(Supplied information begins)
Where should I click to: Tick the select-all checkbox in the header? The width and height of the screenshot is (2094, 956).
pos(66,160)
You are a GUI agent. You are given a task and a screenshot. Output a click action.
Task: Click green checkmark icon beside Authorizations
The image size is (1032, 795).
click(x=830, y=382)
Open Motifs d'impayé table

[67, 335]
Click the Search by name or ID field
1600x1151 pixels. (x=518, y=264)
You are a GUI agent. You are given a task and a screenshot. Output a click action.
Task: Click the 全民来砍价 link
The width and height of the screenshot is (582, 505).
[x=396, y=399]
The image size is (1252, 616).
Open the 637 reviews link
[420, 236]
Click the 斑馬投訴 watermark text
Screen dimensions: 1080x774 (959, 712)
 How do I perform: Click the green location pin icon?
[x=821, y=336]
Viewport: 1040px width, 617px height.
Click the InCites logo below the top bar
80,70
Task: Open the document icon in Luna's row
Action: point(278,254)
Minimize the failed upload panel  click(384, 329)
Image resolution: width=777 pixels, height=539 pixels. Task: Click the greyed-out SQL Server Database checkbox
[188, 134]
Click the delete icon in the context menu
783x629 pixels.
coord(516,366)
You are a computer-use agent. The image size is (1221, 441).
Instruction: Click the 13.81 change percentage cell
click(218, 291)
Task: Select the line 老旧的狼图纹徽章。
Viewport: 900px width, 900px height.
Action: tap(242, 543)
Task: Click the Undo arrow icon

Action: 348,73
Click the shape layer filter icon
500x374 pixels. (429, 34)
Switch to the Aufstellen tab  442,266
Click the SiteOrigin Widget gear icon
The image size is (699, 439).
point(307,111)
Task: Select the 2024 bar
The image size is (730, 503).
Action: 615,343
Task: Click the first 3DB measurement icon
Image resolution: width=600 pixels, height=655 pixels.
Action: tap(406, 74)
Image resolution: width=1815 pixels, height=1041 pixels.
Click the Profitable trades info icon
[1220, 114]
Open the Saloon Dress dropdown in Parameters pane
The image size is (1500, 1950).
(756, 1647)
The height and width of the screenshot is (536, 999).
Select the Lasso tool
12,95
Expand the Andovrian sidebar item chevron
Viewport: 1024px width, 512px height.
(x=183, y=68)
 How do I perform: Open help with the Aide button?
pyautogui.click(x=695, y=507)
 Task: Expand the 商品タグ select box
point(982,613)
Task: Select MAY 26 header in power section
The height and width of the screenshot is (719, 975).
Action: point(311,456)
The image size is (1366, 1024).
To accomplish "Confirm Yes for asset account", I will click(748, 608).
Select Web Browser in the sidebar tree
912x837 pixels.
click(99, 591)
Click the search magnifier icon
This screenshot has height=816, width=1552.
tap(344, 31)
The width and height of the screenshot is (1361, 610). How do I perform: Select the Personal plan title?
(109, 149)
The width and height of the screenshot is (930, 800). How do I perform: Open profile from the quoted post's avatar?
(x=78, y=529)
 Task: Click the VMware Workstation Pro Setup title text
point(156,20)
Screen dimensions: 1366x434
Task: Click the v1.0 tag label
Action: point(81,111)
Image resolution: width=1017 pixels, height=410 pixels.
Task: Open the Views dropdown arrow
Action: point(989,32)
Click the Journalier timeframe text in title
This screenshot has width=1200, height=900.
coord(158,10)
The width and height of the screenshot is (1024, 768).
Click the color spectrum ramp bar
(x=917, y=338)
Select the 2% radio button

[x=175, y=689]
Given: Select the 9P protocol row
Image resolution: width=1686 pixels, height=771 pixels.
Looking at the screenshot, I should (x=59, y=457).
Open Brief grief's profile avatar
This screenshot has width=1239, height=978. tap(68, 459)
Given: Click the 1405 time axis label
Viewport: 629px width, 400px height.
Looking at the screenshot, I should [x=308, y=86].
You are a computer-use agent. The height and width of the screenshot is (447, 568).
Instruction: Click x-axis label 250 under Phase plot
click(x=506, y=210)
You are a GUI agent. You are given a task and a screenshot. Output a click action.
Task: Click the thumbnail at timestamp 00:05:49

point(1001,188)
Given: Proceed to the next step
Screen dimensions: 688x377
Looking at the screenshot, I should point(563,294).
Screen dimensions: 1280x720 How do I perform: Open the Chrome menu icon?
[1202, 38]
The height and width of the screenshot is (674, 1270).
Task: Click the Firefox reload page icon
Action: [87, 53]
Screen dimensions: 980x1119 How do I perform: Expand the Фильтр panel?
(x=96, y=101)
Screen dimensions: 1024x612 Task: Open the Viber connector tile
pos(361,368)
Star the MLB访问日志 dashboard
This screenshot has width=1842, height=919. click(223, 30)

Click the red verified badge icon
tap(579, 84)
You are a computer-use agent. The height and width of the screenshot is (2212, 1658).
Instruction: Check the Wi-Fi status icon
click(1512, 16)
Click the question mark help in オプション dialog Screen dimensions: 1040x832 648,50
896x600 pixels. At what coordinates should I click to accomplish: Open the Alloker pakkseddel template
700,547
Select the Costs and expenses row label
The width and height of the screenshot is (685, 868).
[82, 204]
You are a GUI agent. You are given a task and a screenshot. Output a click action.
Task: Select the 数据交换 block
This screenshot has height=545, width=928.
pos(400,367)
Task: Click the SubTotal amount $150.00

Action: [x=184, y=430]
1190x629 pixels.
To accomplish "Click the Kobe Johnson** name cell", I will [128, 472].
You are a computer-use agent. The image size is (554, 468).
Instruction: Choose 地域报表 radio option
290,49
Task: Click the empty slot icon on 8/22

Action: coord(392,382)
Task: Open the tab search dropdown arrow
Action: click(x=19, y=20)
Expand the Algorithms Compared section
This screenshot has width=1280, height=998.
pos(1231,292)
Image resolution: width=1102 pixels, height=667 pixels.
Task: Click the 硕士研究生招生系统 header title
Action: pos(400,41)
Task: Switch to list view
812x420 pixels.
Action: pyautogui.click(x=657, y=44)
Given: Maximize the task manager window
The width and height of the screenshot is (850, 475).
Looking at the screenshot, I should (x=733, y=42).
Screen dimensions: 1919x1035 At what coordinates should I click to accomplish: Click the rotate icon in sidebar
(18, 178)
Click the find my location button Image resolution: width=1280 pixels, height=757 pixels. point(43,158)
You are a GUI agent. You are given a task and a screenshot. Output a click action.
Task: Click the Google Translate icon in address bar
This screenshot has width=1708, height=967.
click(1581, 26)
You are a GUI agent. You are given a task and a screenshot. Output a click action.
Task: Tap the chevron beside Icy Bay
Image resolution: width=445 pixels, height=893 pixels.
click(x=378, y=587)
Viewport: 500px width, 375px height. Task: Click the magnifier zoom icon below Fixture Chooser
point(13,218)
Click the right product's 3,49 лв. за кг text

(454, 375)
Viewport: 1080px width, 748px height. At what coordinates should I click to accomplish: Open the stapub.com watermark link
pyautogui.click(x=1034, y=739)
(Supplied information ends)
» **Exercise details**
Please transcribe exactly the lines above from the line that has "Task: Switch to list view" up to and including the line that has "Task: Tap the chevron beside Icy Bay"; no other line belongs in the answer.

» **Response to this task**
Task: Switch to list view
812x420 pixels.
Action: pyautogui.click(x=657, y=44)
Given: Maximize the task manager window
The width and height of the screenshot is (850, 475).
Looking at the screenshot, I should (x=733, y=42).
Screen dimensions: 1919x1035 At what coordinates should I click to accomplish: Click the rotate icon in sidebar
(18, 178)
Click the find my location button Image resolution: width=1280 pixels, height=757 pixels. point(43,158)
You are a GUI agent. You are given a task and a screenshot. Output a click action.
Task: Click the Google Translate icon in address bar
This screenshot has width=1708, height=967.
click(1581, 26)
You are a GUI agent. You are given a task and a screenshot. Output a click action.
Task: Tap the chevron beside Icy Bay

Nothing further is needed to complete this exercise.